Our liquor cabinet is home to a varied assortment of excellent bottles of fine alcohol and wine, moderate every-day options, and the scurf of questionable stuff re-gifted during the holidays or left over after a party. You can usually measure our enjoyment of it by how much dust has settled on the bottle. There’s usually a respectable bottle of scotch nestled in with the Bombay Sapphire Gin and whatever vodka I am drinking at the moment.

The Man has been a big fan of Glenfiddich for a while, but from time to time, he splashes out on something else. We have a Glenlivet bottle and a Clynelish bottle now edging out the port bottle’s space. The obviously absent bottle is the Glenrothes. It was quickly shared with friends and finished off.

We came across the Glenrothes Select Reserve at Dorn’s–a short, stubby bottle in a sea of glamorously tall scotch bottles–and at a price just shy of $60, The Man decided life was too short to be boring. On the way home, we stopped and shared a first glass with a friend on his back patio. Enduring the early summer humidity and meditating on life as a grown-up while you wait for your ice to melt is not at all a terrible way to spend an afternoon.

The Select Reserve is a non-vintage-specific “house” bottle created by their in-house Malt Master. It is a surprisingly young- and bright-tasting blend, with citrus and vanilla high notes and a lingering orange liqueur fragrance that oddly reminds me of Halloween. Unlike our usual Glenfiddich, the Glenrothes has very little of the smoky peat flavor that is a signature of many traditional scotch makers. But it lacks that rough edge that sub-par scotch often has. It is smooth and caramel-creamy, with a buttery mouth feel that slides into a breathy finish.

Not only does Glenrothes reuse American and Spanish oak casks (sherry and/or bourbon) as is tradition, they have a cooperage on site where they rebuild, check, and mix planks from casks so the interaction between the wood and whiskey create unique flavors and characters. On their website, they have a collection of videos that elaborate on the scotch making process and Glenrothes’ style of processing, which I recommend if you have any spare time. These are scotch geeks, if there is such a thing.

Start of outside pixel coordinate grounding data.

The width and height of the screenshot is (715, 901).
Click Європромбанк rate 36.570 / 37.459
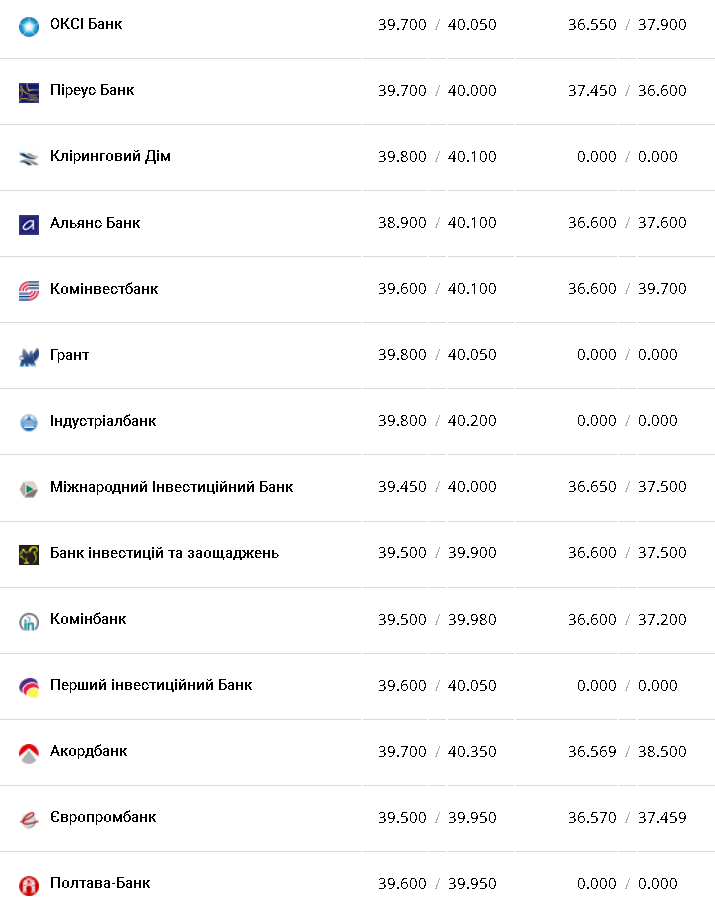627,817
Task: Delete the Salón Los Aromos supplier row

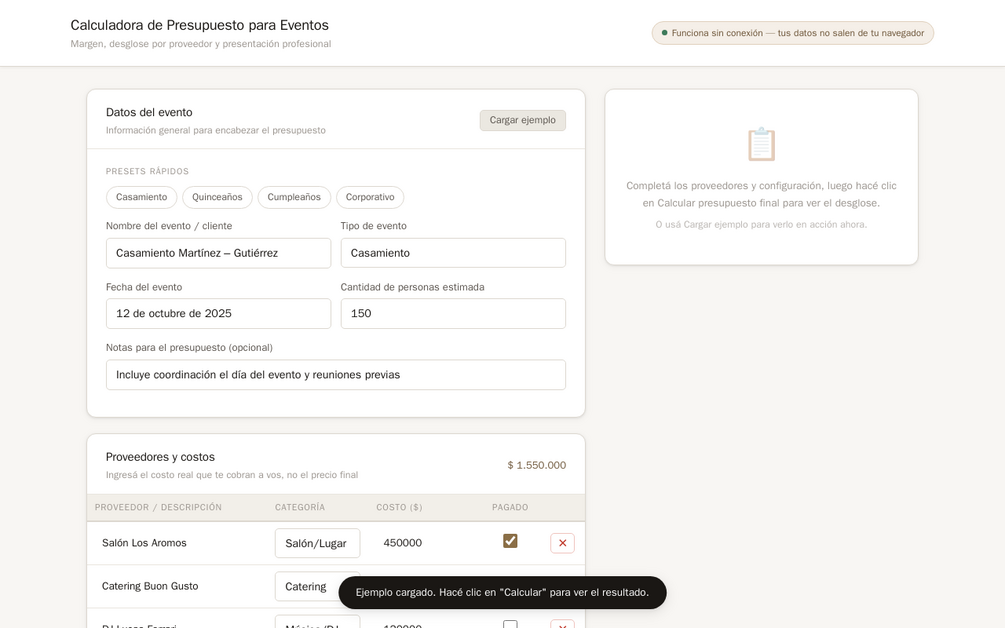Action: click(x=562, y=543)
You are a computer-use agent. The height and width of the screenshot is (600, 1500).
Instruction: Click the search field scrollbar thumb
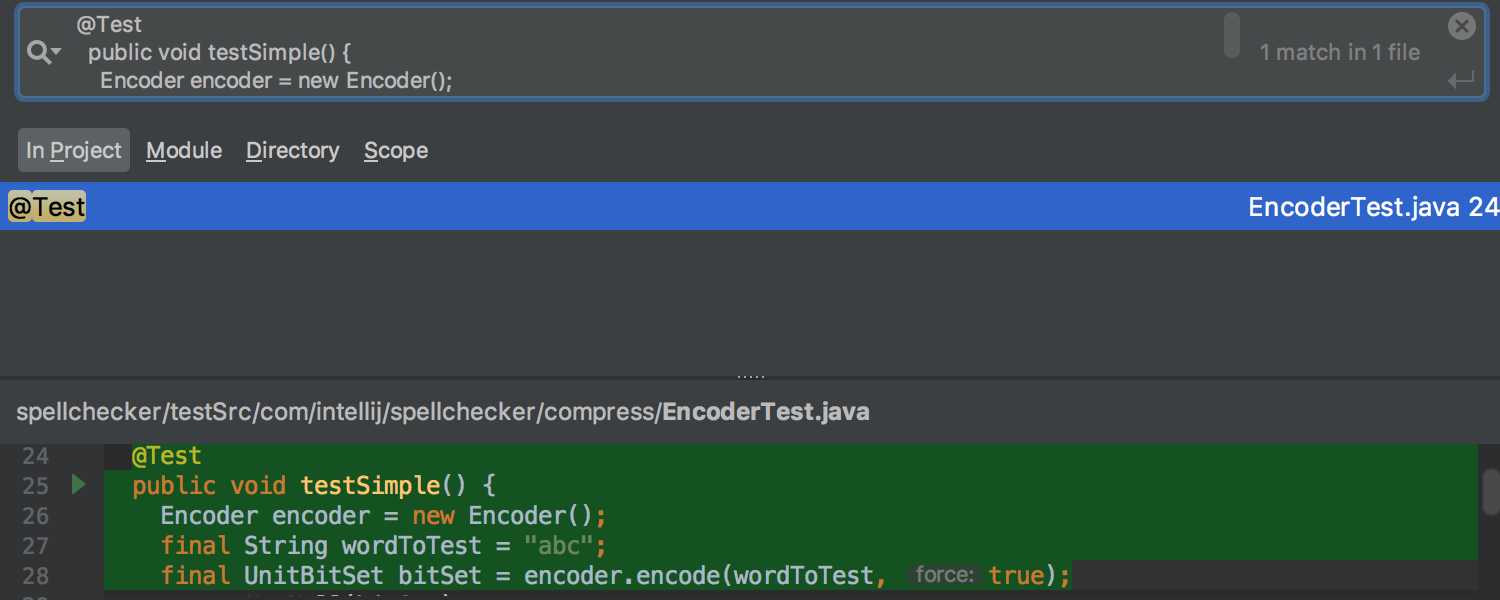tap(1232, 35)
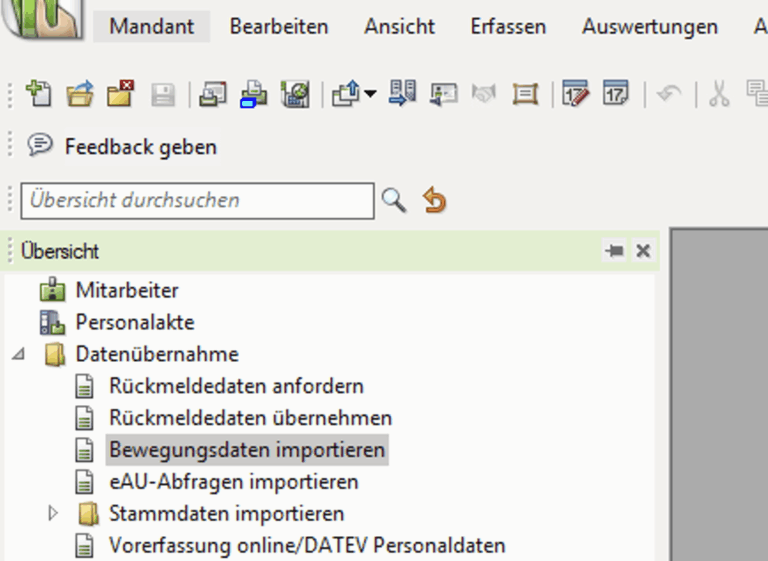The height and width of the screenshot is (561, 768).
Task: Open the Mandant menu
Action: click(152, 27)
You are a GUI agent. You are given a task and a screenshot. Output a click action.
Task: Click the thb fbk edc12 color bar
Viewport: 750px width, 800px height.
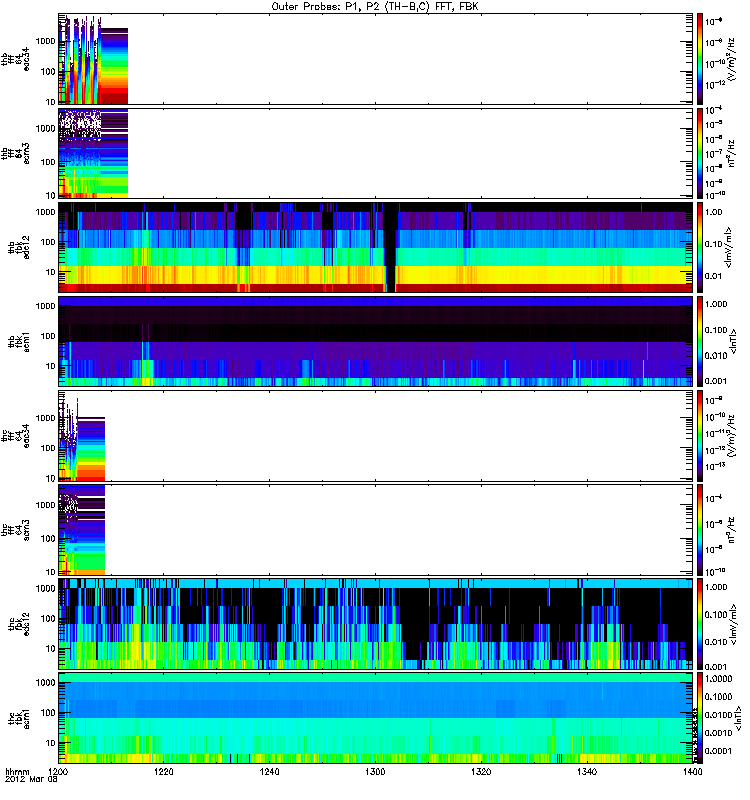coord(700,248)
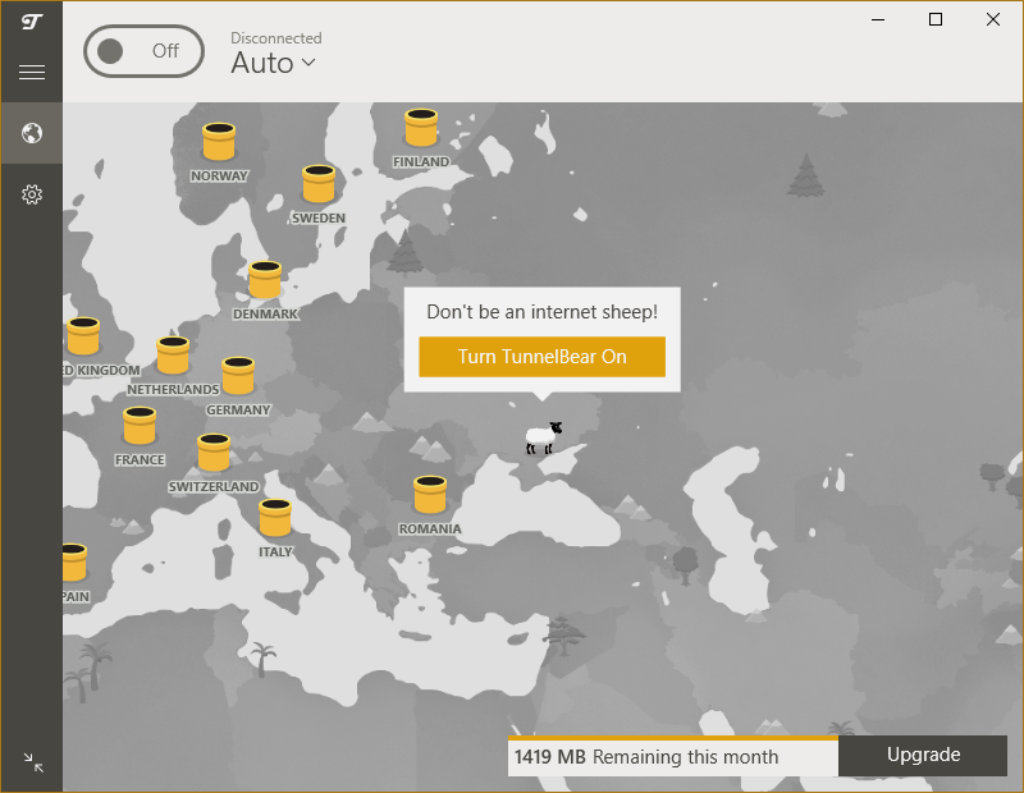Click the TunnelBear logo icon
This screenshot has width=1024, height=793.
[31, 21]
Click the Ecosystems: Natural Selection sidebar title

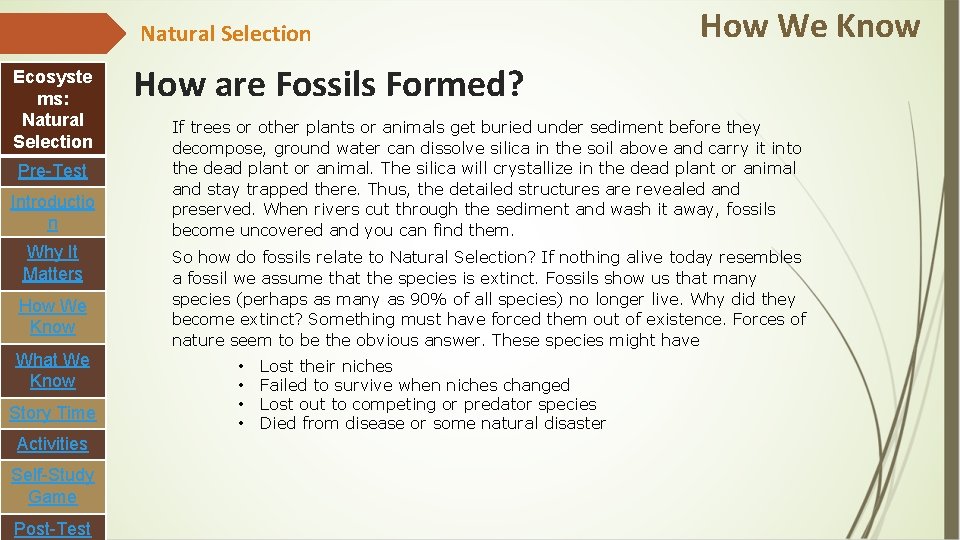[x=53, y=109]
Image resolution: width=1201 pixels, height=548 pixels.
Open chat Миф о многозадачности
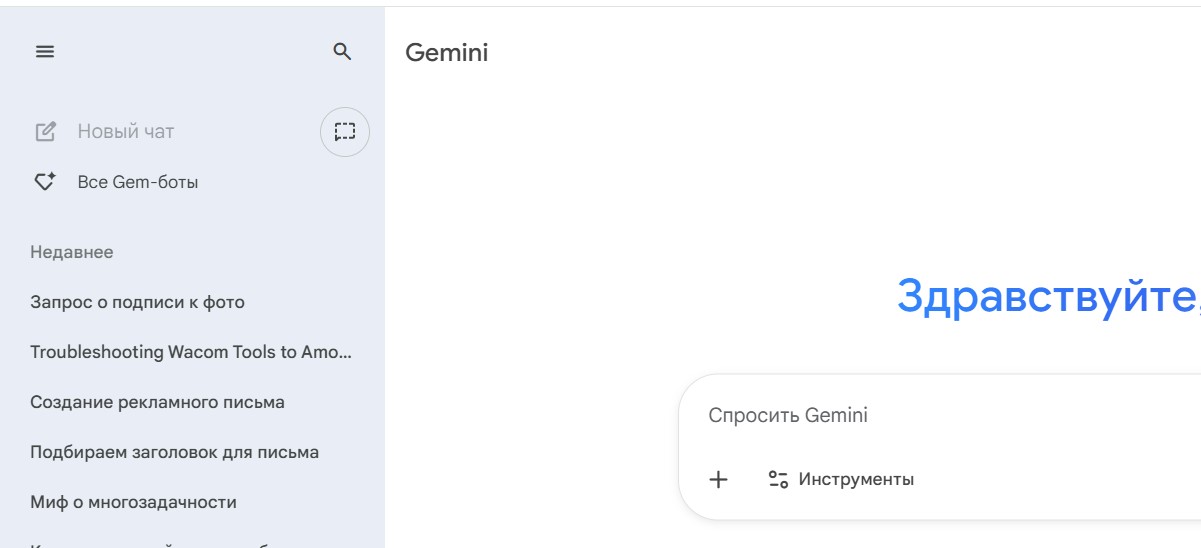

Glenrothes produces a variety of vintages (their Malt Master has since retired, so there’s no telling what will happen long-term to the brand), and they seem to stick to their recognizable stubby round bottle. We returned to Dorn’s to scout out another bottle of the Select Reserve without any luck. They did have a bottle of what was possibly the ‘John Ramsay’ vintage behind the counter for $500, but that was a little too pricey for us. Maybe after we win the lottery.